Bras croisés, Noémie, 39 ans, avance crânement. La jeune femme place son talon contre la pointe du pied opposé et chemine ainsi pas à pas, le long d’une ligne tracée au sol. Les chercheurs notent le nombre de pas qu’elle effectue sans vaciller. Puis Noémie renouvelle l’exercice les yeux fermés, un pur défi. Elle chancelle fréquemment, les deux expérimentatrices qui l’encadrent sont sur le qui-vive.
Ce test est un classique de l’évaluation des troubles de l’équilibre. Noémie s’y soumettait dans les locaux de l’université de Caen, début octobre, où une trentaine de patients volontaires étaient réunis, venus de la France entière. Quatre jours durant, une batterie d’examens a permis aux chercheurs d’évaluer leur équilibre postural, leur aptitude à la marche en présence d’obstacles, leur perception des angles, des distances et du temps, leurs capacités à résoudre diverses tâches cognitives. Leur densité osseuse a été mesurée, leur cerveau passé au crible de l’imagerie par résonance magnétique (IRM).
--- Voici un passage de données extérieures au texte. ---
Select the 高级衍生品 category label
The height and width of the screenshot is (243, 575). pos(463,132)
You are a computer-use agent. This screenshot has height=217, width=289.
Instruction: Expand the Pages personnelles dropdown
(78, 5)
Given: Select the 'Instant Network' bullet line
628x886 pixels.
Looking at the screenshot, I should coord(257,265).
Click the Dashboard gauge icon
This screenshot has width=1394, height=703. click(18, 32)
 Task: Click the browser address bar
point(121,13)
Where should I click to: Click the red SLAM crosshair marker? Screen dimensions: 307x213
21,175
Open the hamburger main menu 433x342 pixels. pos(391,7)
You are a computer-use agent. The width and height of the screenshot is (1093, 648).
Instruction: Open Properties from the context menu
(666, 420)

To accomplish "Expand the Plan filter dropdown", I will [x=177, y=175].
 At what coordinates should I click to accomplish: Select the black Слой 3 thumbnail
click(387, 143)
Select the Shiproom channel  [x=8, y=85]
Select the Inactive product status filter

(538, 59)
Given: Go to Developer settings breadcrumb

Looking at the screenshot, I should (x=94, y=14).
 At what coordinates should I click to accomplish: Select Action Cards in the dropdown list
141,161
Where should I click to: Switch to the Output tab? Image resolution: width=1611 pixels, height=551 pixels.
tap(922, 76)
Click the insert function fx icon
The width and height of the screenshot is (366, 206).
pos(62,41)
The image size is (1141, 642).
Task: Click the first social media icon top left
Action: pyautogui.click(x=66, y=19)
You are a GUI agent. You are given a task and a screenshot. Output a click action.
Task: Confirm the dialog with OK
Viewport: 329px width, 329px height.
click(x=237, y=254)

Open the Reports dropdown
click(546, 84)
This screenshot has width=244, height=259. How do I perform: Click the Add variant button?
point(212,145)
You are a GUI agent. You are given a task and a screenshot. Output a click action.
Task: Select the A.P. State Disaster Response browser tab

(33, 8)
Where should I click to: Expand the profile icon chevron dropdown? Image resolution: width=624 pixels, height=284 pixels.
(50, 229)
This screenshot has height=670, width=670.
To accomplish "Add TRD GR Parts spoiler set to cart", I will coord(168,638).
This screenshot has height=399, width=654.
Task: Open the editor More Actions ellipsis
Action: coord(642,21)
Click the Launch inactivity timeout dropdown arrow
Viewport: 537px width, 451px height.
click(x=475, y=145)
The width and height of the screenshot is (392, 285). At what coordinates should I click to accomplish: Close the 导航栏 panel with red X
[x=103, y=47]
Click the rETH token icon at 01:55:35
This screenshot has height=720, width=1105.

Tous sont atteints, comme Noémie, d’un déficit du système vestibulaire.
Le système vestibulaire ? Un sixième sens méconnu. Il joue pourtant un rôle crucial dans le maintien de notre équilibre, la stabilité de notre regard, notre orientation dans l’espace. Ressentir l’accélération ou la décélération d’un ascenseur, éprouver un virage serré en voiture sont autant de sensations que nous lui devons. Il intervient encore – mais, ici, son mode d’action est plus obscur – dans notre perception du temps, le rythme de nos sécrétions hormonales, la qualité de notre sommeil, notre densité osseuse…
Pour autant, « on ne prend conscience de son existence que dans certaines situations “pathologiques”, comme le mal de mer, l’intoxication alcoolique, les vertiges », soulignaient, en 2006, deux chercheurs du Collège de France, Werner Graf et François Klam. Est-ce parce que ce petit bijou de précision, parfaite illustration des capacités d’ingénierie de la nature, se loge dans le labyrinthe de nos deux oreilles, dissimulé à nos regards ?
Une panoplie de capteurs
Gardien de notre équilibre, le système vestibulaire n’agit cependant pas seul. Il compte deux précieux alliés : le système visuel et la proprioception. Un septième sens, pour sa part, qui mobilise une panoplie de capteurs sensibles à l’étirement et à la pression, disséminés sur nos muscles, nos tendons et nos ligaments. Ces sentinelles enfouies transmettent au cerveau les données de position des différentes parties de notre corps. In fine, notre encéphale intégrera les messages en provenance de ces trois systèmes – vestibule, système visuel et proprioception. Et les convertira, après un savant calcul, en une information cohérente. Par exemple, « le corps est debout, la tête a tourné à droite ».